Wednesday, May 20, 2015

Get Your Witch On

You may have noticed the internet is all in a tizzy over that Witcher 3 thing. Even Conan O'Brien got in on the action, being the most informative game critic out there today. He says it's good because he had sex on a unicorn.

But for those of us who already regularly have sex on unicorns, the Witcher games have been pretty lackluster. Convoluted controls, overlong cutscenes - masquerading as "gameplay" with some dialogue options for the same taciturn frowney-face protagonist - and run times that rival Dragon Age for "Get on with it." Put simply, these games are shit for everyone except the cretinous gamerbros who need gobs of jiggling fanservice as it's their only sexual experience.

Which is a shame because the source material is goddamned brilliant. Created by Polish fantasy author Andrzej Sapkowski nearly thirty years ago, the Witcher stories and novels are the most interesting thing to happen to the genre since Tolkein named his angelic entities "wizards." While a vast and complex cosmology of converging spheres and dwindling elves fills out the setting, the stories remain largely focused on Geralt of Rivia and his interactions with very common people.

Not just commoners, but "common" in the sense that their motivations and failings are entirely human. A king who loves his possessed sister too much to have her put to death properly, a village that wants to keep the troll under their bridge because it does all the upkeep and collects tolls - despite a standard high fantasy setting, Sapkowski populates his world with very small and familiar dramas. Geralt himself is largely just a glorified exterminator, clearing away bothersome critters and not getting himself involved in any epic goings on. For the most part.

This allows for much of that gray morality that's so popular in sword and sorcery these days. But rather than just an excuse to get lost in high seriousness and graphic rape, this moral ambiguity forces the reader to question the usual genre assumptions. In one instance, Geralt happens upon a gloomy old castle where he is greeted by a charging, snarling monster. The monster, seeing that it cannot scare off Geralt like other interlopers, resignedly invites him in for a drink and regails him with the story of how a witch's curse gave him all the tusks and hair.

He keeps regailing Geralt, telling of how he tried to get into the spirit of being a monster. When an unweary merchant stumbled into the courtyard, the monster demanded "Your daughter or your life!" The merchant protested that his daughter was only eight, creating a very awkward situation where the monster sheepishly withdraws and hands the poor man a sack of gold out of apology.

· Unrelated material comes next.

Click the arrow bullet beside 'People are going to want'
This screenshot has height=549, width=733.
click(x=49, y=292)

Which of course leads to merchants showing up from all over with daughters to ransom to the monster. About here is where most "dark" fantasy would stop, asking you to recoil at the callous greed of these merchants. Sapkowski is better than dark, and goes on to show the relationships between the monster and these ransomed daughters - one of whom even rides on his back like a warrior queen, naked, as they joyfully raid caravans together. These memories go on for page after page, the titular Witcher not even figuring into the tale until the very end.

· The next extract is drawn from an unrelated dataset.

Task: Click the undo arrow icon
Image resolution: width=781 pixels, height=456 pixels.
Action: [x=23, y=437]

Sapkwoski is a good enough writer to create a basic, taciturn hero as a vehicle into his world for the reader. With that accomplished, he goes on to turn traditional fantasies and folk tales upside down, challenging the reader's assumptions about society and morality in ways few "serious" literature can manage these days.

"The Lesser Evil" highlights all of these qualities in what the reader will gradually recognize as a remixing of the classic Snow White fairy tale. A girl prophesied to bring terror to the land escapes the woodsman hired to cut out her heart and hides out with seven gnome bandits for a couple years. She emerges as a mercenary queen, bringing just as much terror to the land as prophesied, though whether due to demonic possession or the cruel circumstances of her own life is a distinction Sapkowski does not make, leaving the interpretation to the reader.

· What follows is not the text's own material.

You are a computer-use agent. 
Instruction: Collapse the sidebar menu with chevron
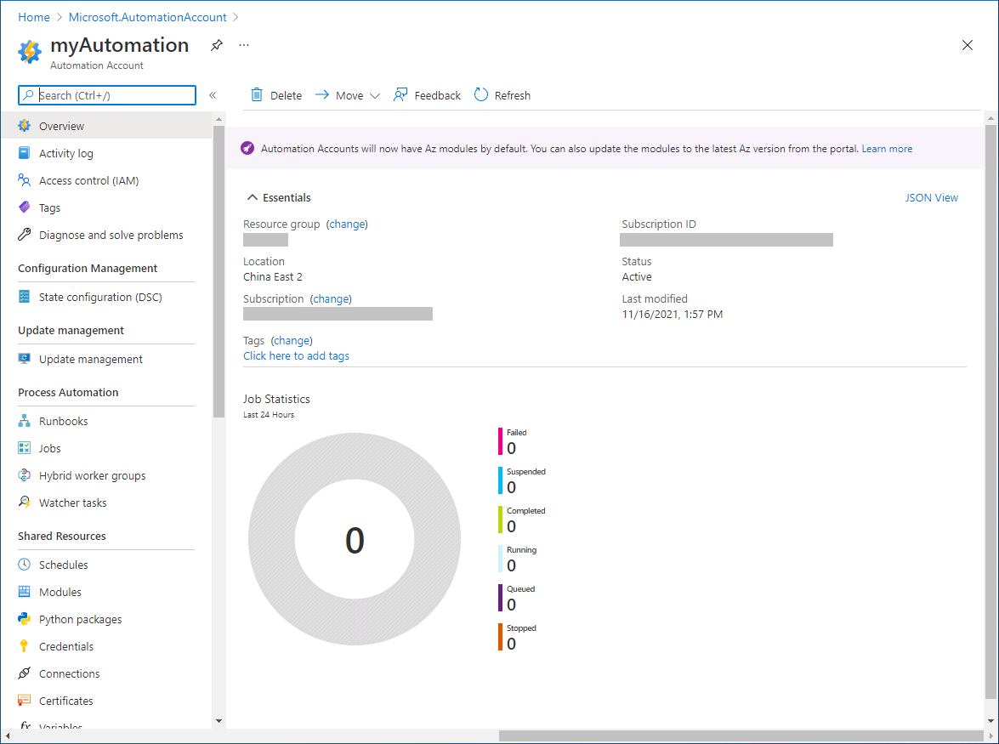coord(213,95)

Finally, there are the elves. You can't pitch a brick without hitting the pointy-eared buggers in this genre but Sapkowski again does something unique and thought-provoking. His elves are just as doomed and diminished as Tolkein's and just as persecuted by the more successful human kingdoms as in The Riyria Revelations, but unlike in previous works - and much like Snow White - it's given them a real chip on their shoulder. These aren't the high alien creatures of Middle Earth, somberly accepting their fate, but active people with a violent will to survive. They frequently attack humans, and Geralt, but rather than making them villainous this only highlights their desperation. When captured and interrogated by an elf chieftain, Geralt sees that even though they are superior to humans, they are still dying out and are already lost. This isn't a triumphant revelation for him, but something sad and melancholy. And he, the sword and sorcery hero, can't do anything to change their fate.

However, they are not victims. Far from it, they're terrifying forces of the wild, kept in check by the weak walls of villages and the humans' higher birth rate. Though Geralt - and Sapkowski - feels their pain, no one is about to bear their neck to an elven blade. It's a situation reminiscent of the Indian Wars in 19th century America, where the encroaching white men are certainly now seen as the villains of history but that doesn't make the Sioux or Apache necessarily nice. Wars of extermination have no good guys, just survivors. It's a harsh, unsentimental view of history but one Sapkowski embraces and manages to convey in rousing pulp adventures.

Because that's finally what makes the Witcher stories so good - they're just plain fun. From getting drunk with the monsters to talking down a psychokinetic princess, Geralt's life is never dull. That Sapkowski manages to weave such complex and literary themes into rollicking good fantasy yarns places him in the upper echelons of the craft, alongside Jack Vance and Philip K. Dick.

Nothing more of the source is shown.